Friday, April 24, 2009

An Acoustic Masquerade

I had an interesting conversation with a former colleague, who is well-versed in the physics of sound production, in conjunction with covering Vignettes: Covered Wagon Woman by Alan Louis Smith for Examiner.com last night. We often have discussions about how specific instruments achieve particular effects. I try to point these out to her, explain the process in my own words, and then try to fish around for a physical justification of why the sound comes out the way it does. Most recently, I have been particularly interested in passages for string instruments written in harmonics, trying to home in on why I recently called that sound "other-worldly" in one of my Examiner.com reviews.

The sound came up in the "vignette" about an encounter with a Sioux encampment. In this case Smith had explained that, for this particular piece, he had been inspired by Sioux flute music. Now I am not sure just how Smith heard that music, but he interpreted it by having the cello play in harmonics. This became a point of departure for my intermission discussion with my former colleague. It occurred to me that the process of playing a harmonic, touching the string lightly at a nodal point, rather than pressing it against the fingerboard, probably limits the overtone structure of the resulting sound. In other words this is a good way to hear the fundamental and not much else. Similarly, the sort of wooden flute that Smith may have heard in conjunction with Sioux music could have had similar limitations in overtones. Thus, to some extent, the cello was "masquerading" as a wooden flute from Sioux civilization; or, as Smith put it, the cello could "impart the flavor of the native instrument."

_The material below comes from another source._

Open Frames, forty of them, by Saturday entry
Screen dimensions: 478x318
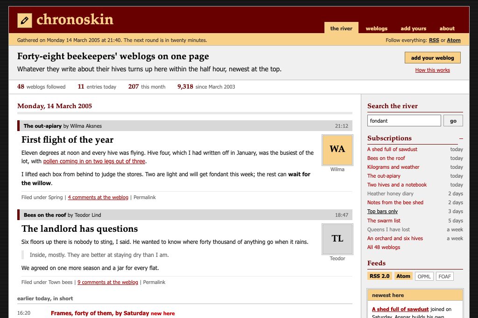pos(100,313)
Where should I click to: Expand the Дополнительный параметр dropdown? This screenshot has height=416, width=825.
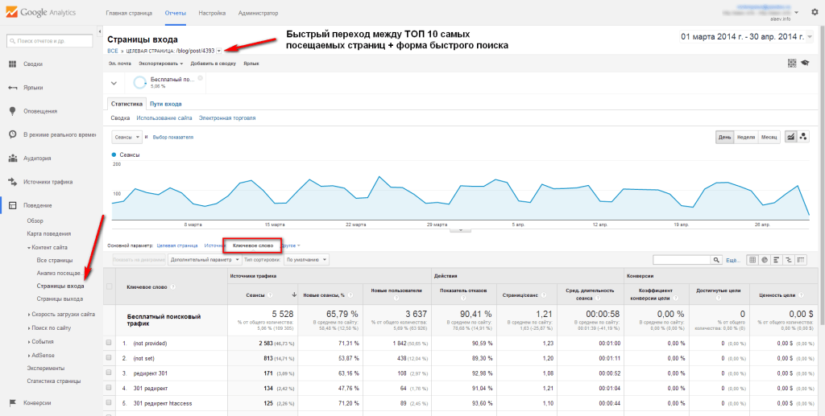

This led me to think about the opening of Dmitri Shostakovich's Opus 67 piano trio in E minor. That passage also features a cello playing in harmonics; and, given what we know about Shostakovich's life (and the difficulties we have encountered in knowing it), we might think that, if anyone wanted to resort to masquerade, it would be Shostakovich. Thus, as I had speculated that there might be an autobiographical element to his Opus 87 preludes and fugues from 1950 and 1951, there might be a similar element in Opus 67, which was composed in the far darker year of 1944 and would probably be even more concealed! Such speculations can easily deteriorate into mere parlor tricks, but it is still tempting to think that much of Shostakovich's music may be based on codes that still need to be broken.